Performance Tuning#

This guide covers key LMCache configuration options that can help you optimize performance in production deployments.

Minimum Retrieve Tokens#

When LMCache finds a partial KV cache hit, it loads the cached tokens into GPU memory to avoid recomputation. However, if only a small number of tokens are hit, the overhead of loading them from the cache may outweigh the benefit of skipping recomputation.

The min_retrieve_tokens setting lets you set a threshold: if the number of tokens that need to be loaded is below this value, LMCache will skip the retrieve and let the inference engine recompute them instead.

Note

Even when retrieve is skipped, LMCache still records the hit tokens internally so that it does not re-store chunks that already exist in the cache.

When to Use#

Consider setting min_retrieve_tokens when:

For the backend you are using, the transfer latency is noticeable for small payloads.
Your workload has many requests with low cache hit ratios, where recomputation is faster than cache loading.
You want to reduce unnecessary I/O for marginal cache hits.

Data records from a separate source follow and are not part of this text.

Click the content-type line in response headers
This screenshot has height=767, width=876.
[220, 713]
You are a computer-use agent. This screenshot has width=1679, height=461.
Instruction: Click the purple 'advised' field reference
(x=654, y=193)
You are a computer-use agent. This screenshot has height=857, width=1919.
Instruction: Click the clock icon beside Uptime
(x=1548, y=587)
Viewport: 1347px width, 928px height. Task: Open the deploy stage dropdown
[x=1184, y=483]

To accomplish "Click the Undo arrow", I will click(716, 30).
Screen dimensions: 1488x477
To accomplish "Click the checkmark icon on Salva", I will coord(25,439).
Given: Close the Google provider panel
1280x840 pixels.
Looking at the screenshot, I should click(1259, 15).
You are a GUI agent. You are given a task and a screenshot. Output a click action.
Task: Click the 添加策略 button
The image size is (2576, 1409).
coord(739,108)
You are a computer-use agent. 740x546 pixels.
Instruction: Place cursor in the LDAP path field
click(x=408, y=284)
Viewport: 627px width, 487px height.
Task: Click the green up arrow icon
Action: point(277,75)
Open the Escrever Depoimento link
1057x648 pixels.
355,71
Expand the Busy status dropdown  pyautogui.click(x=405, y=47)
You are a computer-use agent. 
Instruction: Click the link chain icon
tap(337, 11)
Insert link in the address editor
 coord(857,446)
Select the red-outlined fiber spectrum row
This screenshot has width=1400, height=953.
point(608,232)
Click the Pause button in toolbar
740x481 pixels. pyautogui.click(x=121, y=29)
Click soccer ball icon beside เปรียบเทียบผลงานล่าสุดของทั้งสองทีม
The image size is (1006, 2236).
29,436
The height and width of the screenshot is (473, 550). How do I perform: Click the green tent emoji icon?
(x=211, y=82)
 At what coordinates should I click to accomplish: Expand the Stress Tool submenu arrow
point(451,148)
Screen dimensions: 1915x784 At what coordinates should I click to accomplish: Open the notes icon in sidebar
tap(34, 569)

You can increase or decrease based on your latency observations.

Configuration#

YAML configuration file:

chunk_size: 256
local_cpu: true
min_retrieve_tokens: 1024

Environment variable:

export LMCACHE_MIN_RETRIEVE_TOKENS=1024

Working Example#

Create an LMCache configuration file lmcache_config.yaml:

chunk_size: 256
local_cpu: true
max_local_cpu_size: 5.0
min_retrieve_tokens: 1024

Start vLLM with LMCache:

LMCACHE_CONFIG_FILE=lmcache_config.yaml \
    vllm serve Qwen/Qwen3-0.6B \
    --kv-transfer-config \
    '{"kv_connector":"LMCacheConnectorV1", "kv_role":"kv_both"}' \
    --disable-log-requests \
    --no-enable-prefix-caching

Send a request to populate the cache:

curl http://localhost:8000/v1/completions \
  -H "Content-Type: application/json" \
  -d '{
    "model": "Qwen/Qwen3-0.6B",
    "prompt": "Explain the theory of relativity.",
    "max_tokens": 50,
    "temperature": 0.7
  }'

Send a similar request that partially reuses the cached prefix:

curl http://localhost:8000/v1/completions \
  -H "Content-Type: application/json" \
  -d '{
    "model": "Qwen/Qwen3-0.6B",
    "prompt": "Explain the theory of relativity in simple terms....",
    "max_tokens": 50,
    "temperature": 0.7
  }'

Check the server logs. If the number of loadable hit tokens is below 1024, you will see a log message like:

LMCache hit tokens: 762, but need to load: 762 < min_retrieve 1024,
skip retrieve but record for save skip

This confirms that the small cache hit was skipped in favor of recomputation, avoiding unnecessary transfer overhead.